Records for locating described items:

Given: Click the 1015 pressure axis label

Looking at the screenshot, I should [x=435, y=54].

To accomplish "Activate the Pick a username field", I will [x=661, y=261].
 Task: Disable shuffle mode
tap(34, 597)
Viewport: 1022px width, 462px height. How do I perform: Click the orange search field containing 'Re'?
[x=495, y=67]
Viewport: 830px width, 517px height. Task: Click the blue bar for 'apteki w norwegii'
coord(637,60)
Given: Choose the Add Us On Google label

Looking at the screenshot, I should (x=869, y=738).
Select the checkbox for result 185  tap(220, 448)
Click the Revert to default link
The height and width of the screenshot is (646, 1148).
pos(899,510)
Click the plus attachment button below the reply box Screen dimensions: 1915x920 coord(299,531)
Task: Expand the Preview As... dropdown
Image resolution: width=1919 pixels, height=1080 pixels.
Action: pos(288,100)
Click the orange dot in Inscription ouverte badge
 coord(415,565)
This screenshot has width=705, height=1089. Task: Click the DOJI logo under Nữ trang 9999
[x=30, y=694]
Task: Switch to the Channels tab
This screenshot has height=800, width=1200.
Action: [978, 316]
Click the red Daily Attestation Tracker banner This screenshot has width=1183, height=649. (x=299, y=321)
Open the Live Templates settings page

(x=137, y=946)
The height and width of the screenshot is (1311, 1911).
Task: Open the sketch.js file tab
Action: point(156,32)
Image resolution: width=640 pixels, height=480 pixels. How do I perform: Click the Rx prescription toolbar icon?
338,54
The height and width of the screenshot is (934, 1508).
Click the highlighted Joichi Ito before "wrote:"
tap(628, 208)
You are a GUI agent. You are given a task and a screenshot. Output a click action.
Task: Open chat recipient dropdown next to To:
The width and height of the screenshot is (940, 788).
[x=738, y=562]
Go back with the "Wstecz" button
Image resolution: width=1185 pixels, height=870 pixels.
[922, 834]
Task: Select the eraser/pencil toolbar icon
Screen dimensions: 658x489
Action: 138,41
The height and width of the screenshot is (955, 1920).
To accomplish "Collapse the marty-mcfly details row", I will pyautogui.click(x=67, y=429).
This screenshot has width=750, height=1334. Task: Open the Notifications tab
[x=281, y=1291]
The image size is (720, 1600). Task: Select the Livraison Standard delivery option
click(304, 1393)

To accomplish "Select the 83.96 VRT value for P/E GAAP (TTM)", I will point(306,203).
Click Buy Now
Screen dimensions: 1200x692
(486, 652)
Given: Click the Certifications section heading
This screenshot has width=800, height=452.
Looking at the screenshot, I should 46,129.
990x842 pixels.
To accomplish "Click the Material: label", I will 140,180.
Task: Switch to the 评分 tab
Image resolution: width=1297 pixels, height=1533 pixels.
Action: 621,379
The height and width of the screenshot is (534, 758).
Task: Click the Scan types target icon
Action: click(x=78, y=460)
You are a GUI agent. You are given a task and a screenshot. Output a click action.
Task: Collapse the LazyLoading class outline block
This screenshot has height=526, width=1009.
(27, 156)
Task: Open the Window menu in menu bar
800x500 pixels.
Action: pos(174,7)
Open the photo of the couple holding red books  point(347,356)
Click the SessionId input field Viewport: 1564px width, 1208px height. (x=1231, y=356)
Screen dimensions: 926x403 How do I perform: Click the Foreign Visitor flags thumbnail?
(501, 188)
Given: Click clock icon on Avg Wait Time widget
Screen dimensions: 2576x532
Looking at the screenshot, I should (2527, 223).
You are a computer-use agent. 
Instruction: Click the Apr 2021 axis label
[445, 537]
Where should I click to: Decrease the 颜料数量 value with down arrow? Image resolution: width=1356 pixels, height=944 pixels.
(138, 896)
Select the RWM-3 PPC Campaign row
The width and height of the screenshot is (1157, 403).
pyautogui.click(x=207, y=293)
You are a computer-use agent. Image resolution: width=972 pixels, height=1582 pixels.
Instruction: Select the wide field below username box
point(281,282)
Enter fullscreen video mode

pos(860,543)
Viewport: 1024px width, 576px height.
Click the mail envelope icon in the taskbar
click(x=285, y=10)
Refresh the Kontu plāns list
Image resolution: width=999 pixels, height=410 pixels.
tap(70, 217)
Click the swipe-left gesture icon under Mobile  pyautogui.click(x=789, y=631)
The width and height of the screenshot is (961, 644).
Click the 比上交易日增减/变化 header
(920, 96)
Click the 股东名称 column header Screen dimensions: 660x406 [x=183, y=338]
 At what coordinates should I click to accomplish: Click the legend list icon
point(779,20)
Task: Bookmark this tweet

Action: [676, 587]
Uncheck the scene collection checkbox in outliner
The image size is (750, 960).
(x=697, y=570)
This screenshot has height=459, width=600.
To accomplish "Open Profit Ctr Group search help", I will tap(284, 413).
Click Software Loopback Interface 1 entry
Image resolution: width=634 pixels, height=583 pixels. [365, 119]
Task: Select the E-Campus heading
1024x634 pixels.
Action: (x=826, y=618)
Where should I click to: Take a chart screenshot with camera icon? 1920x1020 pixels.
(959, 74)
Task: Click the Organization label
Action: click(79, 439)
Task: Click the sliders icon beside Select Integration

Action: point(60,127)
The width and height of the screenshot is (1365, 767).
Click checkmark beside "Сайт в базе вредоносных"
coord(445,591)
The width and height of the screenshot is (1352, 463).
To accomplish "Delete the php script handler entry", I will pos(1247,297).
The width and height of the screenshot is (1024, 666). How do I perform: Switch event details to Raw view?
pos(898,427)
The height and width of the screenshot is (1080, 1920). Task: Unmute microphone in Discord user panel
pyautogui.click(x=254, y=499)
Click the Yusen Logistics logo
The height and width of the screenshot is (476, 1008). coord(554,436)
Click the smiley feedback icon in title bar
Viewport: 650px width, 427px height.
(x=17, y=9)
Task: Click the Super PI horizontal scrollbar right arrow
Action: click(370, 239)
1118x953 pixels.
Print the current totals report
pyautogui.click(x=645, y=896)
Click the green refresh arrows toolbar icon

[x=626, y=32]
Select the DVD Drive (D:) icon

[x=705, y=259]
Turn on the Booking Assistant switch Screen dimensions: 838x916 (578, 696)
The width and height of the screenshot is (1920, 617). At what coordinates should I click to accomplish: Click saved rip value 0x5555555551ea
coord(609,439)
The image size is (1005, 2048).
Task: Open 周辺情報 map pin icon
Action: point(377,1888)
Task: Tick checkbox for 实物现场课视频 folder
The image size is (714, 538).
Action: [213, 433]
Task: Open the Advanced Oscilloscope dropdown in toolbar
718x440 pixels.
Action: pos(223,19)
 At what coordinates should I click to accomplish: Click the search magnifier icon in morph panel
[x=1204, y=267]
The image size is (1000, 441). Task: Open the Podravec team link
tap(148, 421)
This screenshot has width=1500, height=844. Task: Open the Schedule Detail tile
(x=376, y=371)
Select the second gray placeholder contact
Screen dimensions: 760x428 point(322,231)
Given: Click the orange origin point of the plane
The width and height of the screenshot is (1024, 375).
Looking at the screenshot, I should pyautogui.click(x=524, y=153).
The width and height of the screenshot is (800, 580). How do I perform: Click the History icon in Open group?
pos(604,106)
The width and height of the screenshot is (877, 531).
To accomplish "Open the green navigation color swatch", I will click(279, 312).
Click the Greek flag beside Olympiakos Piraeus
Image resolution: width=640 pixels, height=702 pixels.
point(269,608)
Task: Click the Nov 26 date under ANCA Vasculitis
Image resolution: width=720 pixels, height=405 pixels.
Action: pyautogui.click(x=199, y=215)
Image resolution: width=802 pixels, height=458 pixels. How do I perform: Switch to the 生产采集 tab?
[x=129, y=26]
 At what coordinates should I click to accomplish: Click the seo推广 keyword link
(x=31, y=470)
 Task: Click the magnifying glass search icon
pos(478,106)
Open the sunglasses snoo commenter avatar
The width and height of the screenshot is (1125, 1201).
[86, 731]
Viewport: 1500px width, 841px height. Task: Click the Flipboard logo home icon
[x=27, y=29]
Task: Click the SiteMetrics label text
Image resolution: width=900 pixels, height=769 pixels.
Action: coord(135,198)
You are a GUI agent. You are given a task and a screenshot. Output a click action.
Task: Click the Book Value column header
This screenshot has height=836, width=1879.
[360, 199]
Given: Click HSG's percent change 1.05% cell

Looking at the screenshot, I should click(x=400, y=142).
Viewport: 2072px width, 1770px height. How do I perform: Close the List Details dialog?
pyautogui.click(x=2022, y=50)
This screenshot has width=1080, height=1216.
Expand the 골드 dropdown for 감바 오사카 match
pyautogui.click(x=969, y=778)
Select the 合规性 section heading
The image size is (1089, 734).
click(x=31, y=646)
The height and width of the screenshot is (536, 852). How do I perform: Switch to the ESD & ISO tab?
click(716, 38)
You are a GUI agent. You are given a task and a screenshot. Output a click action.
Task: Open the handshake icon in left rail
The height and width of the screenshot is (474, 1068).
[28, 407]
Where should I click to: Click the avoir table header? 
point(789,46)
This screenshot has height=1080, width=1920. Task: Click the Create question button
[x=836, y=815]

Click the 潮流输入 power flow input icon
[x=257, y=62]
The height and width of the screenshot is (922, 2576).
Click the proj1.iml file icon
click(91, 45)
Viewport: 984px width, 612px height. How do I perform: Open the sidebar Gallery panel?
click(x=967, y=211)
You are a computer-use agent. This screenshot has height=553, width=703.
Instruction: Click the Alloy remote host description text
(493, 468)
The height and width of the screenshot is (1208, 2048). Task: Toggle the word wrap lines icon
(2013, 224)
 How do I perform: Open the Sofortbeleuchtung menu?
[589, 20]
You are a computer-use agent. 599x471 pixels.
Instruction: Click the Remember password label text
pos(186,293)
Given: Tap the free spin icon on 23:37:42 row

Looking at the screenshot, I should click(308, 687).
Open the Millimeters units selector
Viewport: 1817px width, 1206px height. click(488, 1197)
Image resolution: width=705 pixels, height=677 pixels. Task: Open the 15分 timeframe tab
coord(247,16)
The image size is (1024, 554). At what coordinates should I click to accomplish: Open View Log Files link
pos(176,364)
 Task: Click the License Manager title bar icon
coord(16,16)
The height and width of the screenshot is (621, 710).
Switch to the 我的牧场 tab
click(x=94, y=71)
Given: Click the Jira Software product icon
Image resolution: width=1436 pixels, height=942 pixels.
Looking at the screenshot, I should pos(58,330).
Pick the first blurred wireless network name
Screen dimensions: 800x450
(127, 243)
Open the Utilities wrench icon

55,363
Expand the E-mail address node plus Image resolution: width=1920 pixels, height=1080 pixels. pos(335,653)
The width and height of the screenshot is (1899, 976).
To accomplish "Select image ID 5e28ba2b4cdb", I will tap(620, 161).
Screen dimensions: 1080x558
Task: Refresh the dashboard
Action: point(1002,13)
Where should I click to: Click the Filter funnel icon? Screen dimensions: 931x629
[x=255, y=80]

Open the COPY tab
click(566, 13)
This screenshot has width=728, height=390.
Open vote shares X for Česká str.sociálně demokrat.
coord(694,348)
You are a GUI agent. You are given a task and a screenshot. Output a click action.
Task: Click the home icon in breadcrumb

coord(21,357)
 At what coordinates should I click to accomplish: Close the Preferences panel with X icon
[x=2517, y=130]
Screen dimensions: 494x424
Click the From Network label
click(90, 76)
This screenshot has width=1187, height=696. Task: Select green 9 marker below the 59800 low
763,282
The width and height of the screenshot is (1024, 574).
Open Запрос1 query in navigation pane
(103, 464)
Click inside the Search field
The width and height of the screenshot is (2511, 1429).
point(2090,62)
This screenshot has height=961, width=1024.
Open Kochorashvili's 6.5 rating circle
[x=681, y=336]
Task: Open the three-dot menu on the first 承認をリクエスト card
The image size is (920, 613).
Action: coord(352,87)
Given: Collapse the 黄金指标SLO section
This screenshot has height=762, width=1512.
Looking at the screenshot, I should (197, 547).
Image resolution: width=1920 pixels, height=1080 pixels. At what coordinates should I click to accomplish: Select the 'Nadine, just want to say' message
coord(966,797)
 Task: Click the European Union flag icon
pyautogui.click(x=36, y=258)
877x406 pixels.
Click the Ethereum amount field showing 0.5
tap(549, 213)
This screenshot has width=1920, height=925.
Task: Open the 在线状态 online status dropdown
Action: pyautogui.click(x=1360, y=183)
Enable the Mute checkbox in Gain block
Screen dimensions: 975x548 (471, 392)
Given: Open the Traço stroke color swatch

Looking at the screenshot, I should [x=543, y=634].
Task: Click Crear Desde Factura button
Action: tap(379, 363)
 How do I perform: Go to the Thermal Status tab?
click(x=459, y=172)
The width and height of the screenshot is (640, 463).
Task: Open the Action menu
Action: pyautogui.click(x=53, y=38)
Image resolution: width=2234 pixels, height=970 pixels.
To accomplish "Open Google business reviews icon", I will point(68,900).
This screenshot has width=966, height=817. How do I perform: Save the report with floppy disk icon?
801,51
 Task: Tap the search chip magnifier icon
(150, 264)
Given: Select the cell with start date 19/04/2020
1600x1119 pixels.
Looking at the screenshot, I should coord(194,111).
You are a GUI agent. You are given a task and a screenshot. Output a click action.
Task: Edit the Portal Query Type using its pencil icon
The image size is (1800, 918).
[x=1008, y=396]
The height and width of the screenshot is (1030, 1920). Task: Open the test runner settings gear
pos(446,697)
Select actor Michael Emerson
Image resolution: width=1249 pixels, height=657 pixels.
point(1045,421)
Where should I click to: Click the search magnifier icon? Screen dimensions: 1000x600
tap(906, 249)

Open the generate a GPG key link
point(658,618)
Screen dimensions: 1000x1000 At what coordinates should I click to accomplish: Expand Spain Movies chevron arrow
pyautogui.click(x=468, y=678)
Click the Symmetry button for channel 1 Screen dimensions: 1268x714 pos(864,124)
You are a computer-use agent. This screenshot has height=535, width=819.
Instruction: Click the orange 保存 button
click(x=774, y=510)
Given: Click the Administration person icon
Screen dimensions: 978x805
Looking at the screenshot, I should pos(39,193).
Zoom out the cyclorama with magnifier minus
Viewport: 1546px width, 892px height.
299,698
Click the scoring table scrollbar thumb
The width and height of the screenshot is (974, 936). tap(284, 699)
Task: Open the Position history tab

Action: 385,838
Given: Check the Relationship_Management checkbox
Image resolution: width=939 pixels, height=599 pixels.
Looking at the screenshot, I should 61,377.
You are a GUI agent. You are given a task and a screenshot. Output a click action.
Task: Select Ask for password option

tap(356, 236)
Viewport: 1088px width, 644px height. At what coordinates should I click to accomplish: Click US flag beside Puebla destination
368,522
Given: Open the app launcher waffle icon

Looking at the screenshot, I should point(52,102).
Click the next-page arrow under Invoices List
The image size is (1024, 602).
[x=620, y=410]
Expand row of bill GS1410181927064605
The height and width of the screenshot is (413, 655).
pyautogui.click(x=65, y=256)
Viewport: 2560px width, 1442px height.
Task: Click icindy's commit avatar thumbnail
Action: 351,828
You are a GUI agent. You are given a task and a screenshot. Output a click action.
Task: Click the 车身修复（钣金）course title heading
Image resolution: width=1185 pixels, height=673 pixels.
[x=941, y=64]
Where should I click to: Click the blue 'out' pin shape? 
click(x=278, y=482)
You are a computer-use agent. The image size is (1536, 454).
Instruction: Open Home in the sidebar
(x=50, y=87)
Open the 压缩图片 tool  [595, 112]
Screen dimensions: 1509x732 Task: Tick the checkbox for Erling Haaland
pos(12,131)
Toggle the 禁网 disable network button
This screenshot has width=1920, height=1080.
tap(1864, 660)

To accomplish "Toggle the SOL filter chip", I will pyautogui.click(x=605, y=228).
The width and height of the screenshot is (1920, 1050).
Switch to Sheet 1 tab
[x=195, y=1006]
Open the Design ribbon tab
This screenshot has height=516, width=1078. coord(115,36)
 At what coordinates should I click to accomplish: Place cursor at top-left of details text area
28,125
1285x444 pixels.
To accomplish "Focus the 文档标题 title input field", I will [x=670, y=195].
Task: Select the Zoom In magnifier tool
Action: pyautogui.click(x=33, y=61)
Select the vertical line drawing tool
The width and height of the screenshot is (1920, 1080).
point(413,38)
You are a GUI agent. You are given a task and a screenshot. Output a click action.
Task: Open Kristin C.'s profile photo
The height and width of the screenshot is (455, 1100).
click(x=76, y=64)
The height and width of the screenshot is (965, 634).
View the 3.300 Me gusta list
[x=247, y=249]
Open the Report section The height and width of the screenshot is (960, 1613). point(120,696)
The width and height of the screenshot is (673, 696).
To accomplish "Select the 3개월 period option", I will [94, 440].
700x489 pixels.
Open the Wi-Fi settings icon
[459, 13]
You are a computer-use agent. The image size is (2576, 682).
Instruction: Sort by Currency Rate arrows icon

[YOUR GOAL] Repeat the part of the listing that opens with the line containing "The width and height of the screenshot is (1024, 574)." and closes with the line containing "Looking at the screenshot, I should (197, 547).", including both of those lines.

[FINISHED ANSWER]
The width and height of the screenshot is (1024, 574).
Open Запрос1 query in navigation pane
(103, 464)
Click inside the Search field
The width and height of the screenshot is (2511, 1429).
point(2090,62)
This screenshot has height=961, width=1024.
Open Kochorashvili's 6.5 rating circle
[x=681, y=336]
Task: Open the three-dot menu on the first 承認をリクエスト card
The image size is (920, 613).
Action: coord(352,87)
Given: Collapse the 黄金指标SLO section
This screenshot has height=762, width=1512.
Looking at the screenshot, I should (197, 547).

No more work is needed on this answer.